The attack on the World Trade Center knocked out a lot of the physical structure for the U.S. stock market. However, analysts say the more devastating effect could be a further weakening of investor confidence.
The U.S. economy is barely growing. Corporate profits have been slumping. And now the most optimistic hopes for the beginnings of a recovery in the fourth quarter or early next year have been put on hold by an act of terror.
Some experts are expecting Wall Street to at least match Tuesday's market losses in Europe and Asia, when trading in New York reopens.
The markets hate uncertainty of any kind. During the Gulf crisis in the early 1990s, the U.S. stock market fell abut 20 percent between the time Saddam Hussein invaded Kuwait and the U.S. led bombing campaign against Iraq.
The worst fear on Wall Street is that all the uncertainties that come out of Tuesday's attack will linger.
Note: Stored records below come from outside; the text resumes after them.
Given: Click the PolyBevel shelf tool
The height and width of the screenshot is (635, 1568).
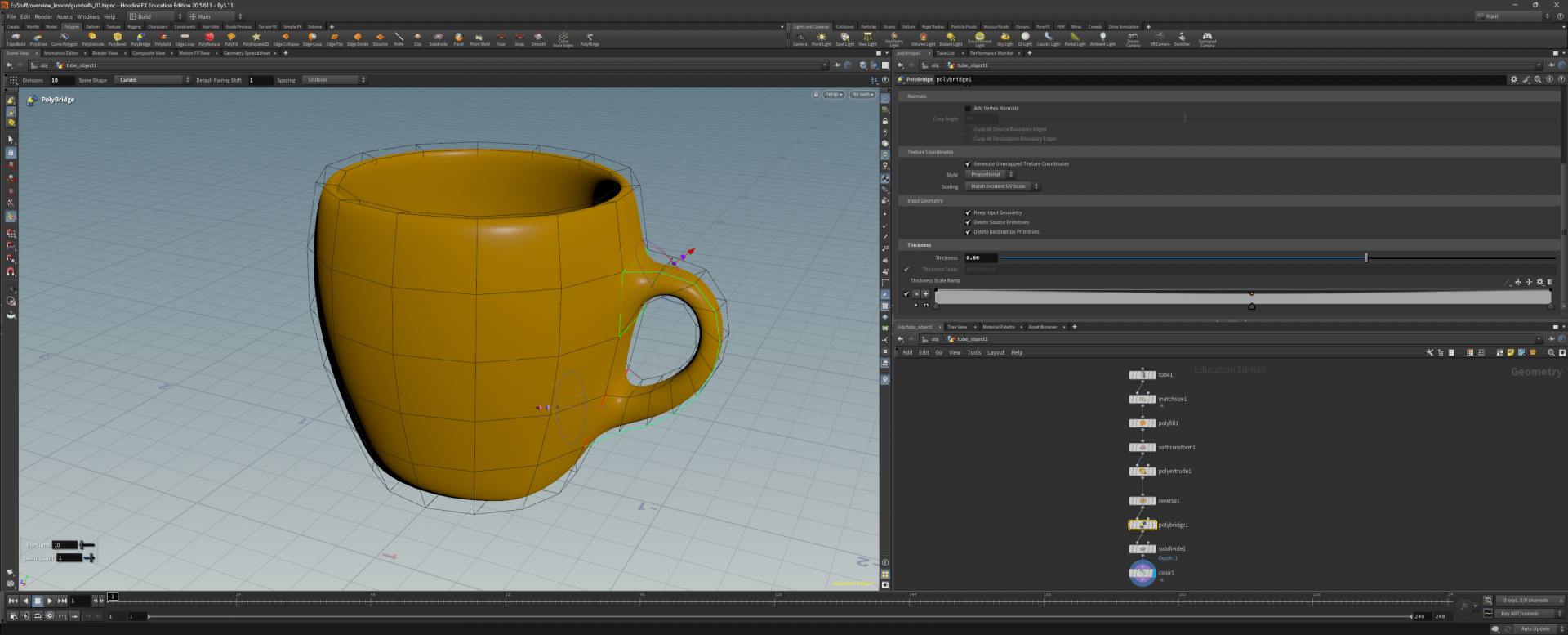Looking at the screenshot, I should point(117,38).
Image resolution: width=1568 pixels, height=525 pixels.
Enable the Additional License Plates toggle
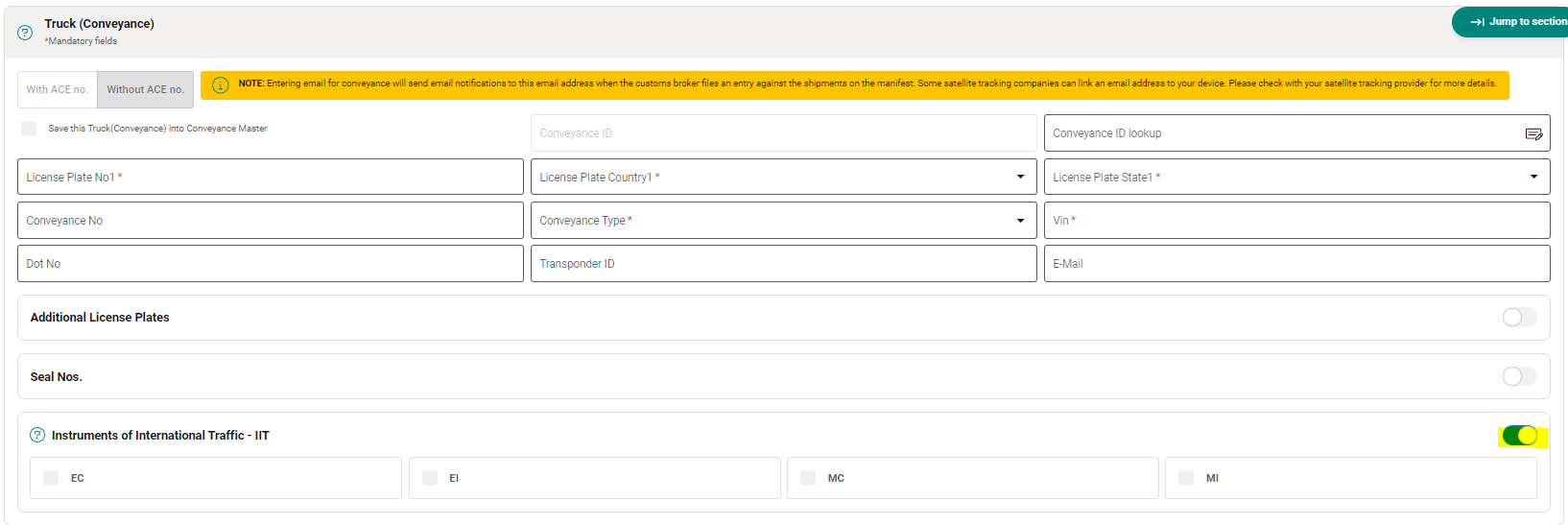[x=1519, y=318]
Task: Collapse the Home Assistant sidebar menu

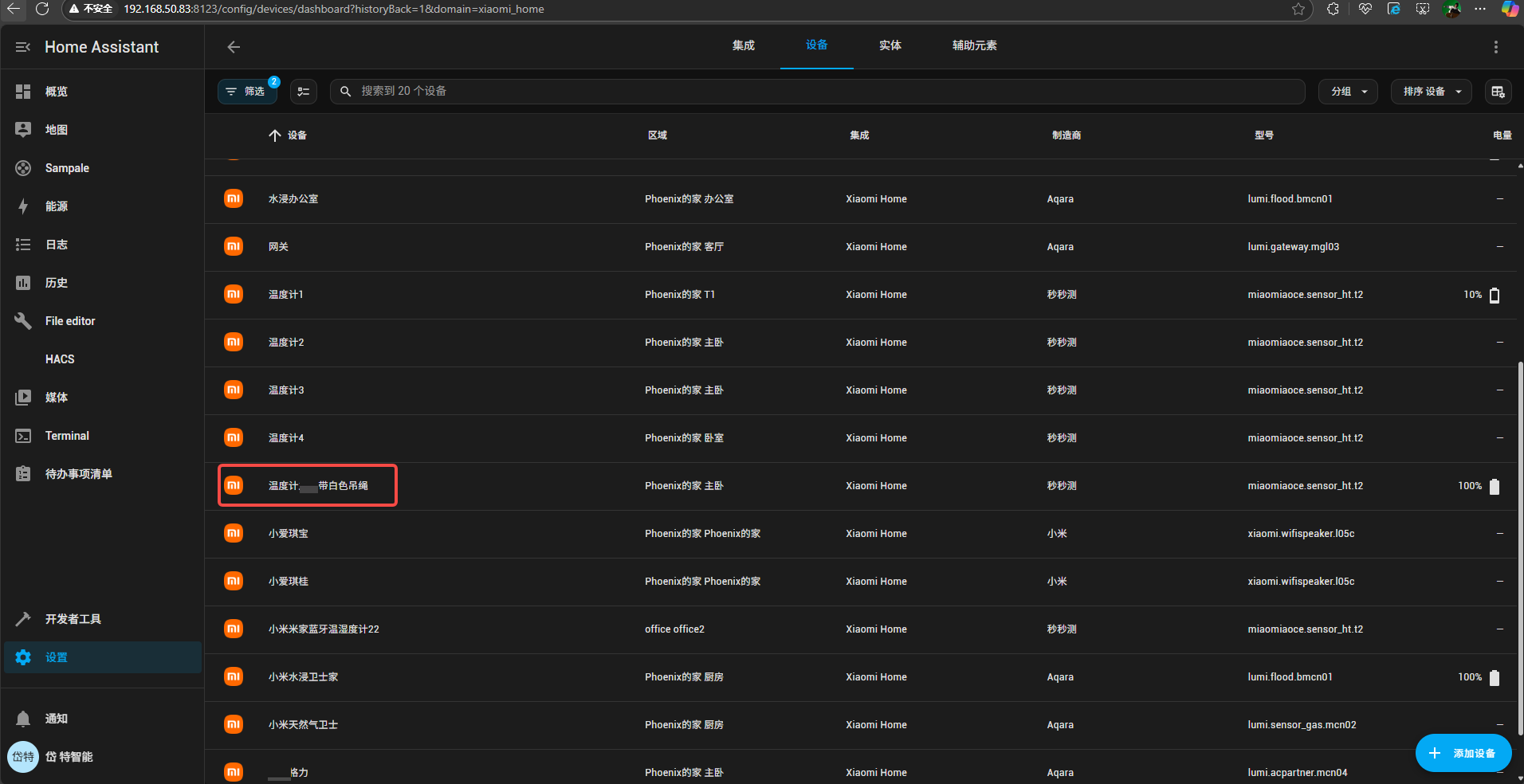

Few doubt that there will be a negative economic fall-out.
The Federal Reserve Board, the U.S. central bank, took fast action Tuesday by making sure banks had enough money. But Jeremy Siegel, a professor of finance at the Wharton Business School in Pennsylvania, says the "Fed" has to do more. He says another interest rate cut would help.
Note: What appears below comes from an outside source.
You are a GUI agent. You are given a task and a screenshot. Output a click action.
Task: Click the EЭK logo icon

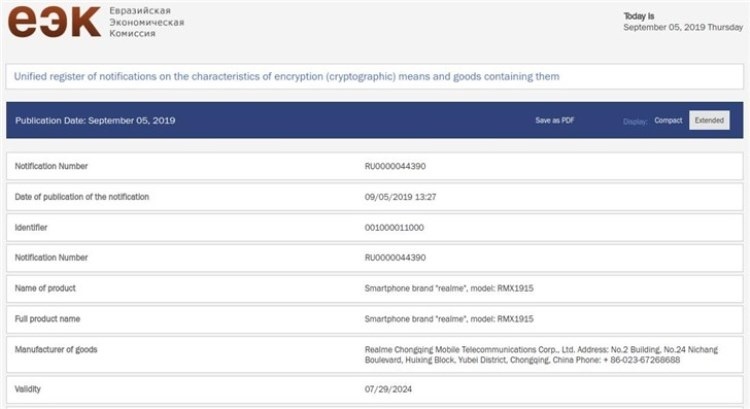54,21

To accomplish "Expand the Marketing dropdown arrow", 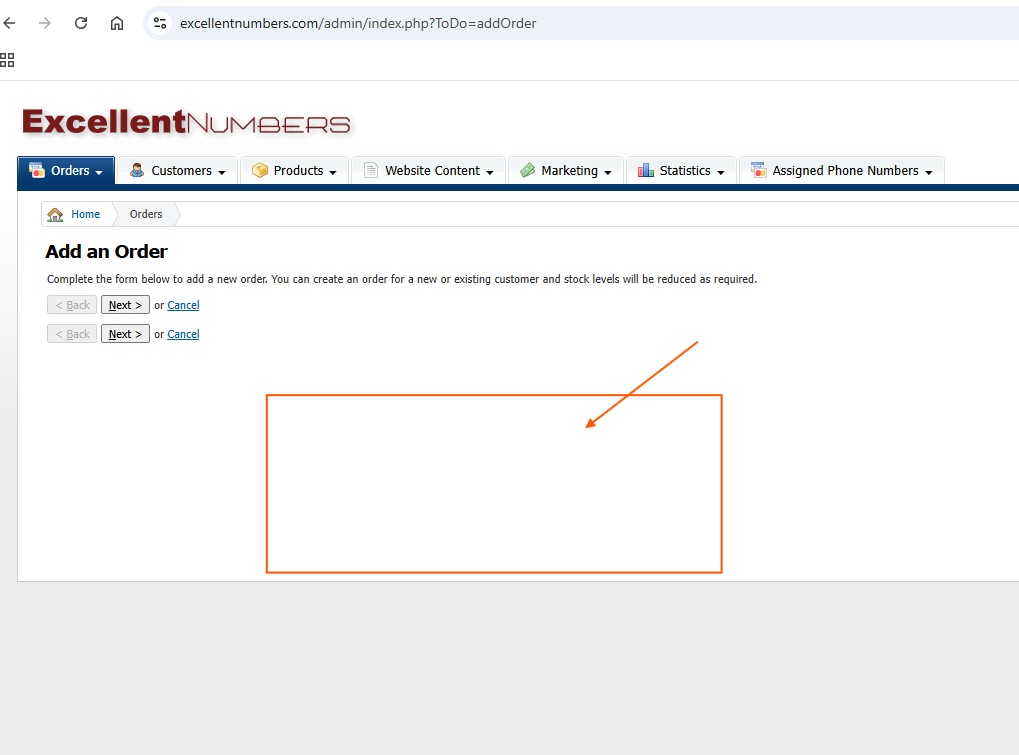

"The Federal Reserve, I think very definitely, should step in now and give a confidence-boosting 50 basis point drop in rates because I think we'll need it," Mr. Siegel said. "Certainly we know that certain industries are going to benefit. Other industries are going to suffer. Travel, entertainment, restaurants, hotels. It's going to be extremely severe."
Some analysts are worried that the telecommunications sector will be especially hard hit. Businesses, they fear, will put off even more buying new technology. Capital spending has been down all year because of the softening economy.
Another big issue for U.S. business is how American consumers will react to Tuesday's terror? Will they put off big purchases for the foreseeable future? The consumer so far has kept the U.S. economy growing. And many economists assumed that consumer confidence, while drifting lower recently, would hold up well enough.
But Tuesday's events struck terror at the general sense of well being.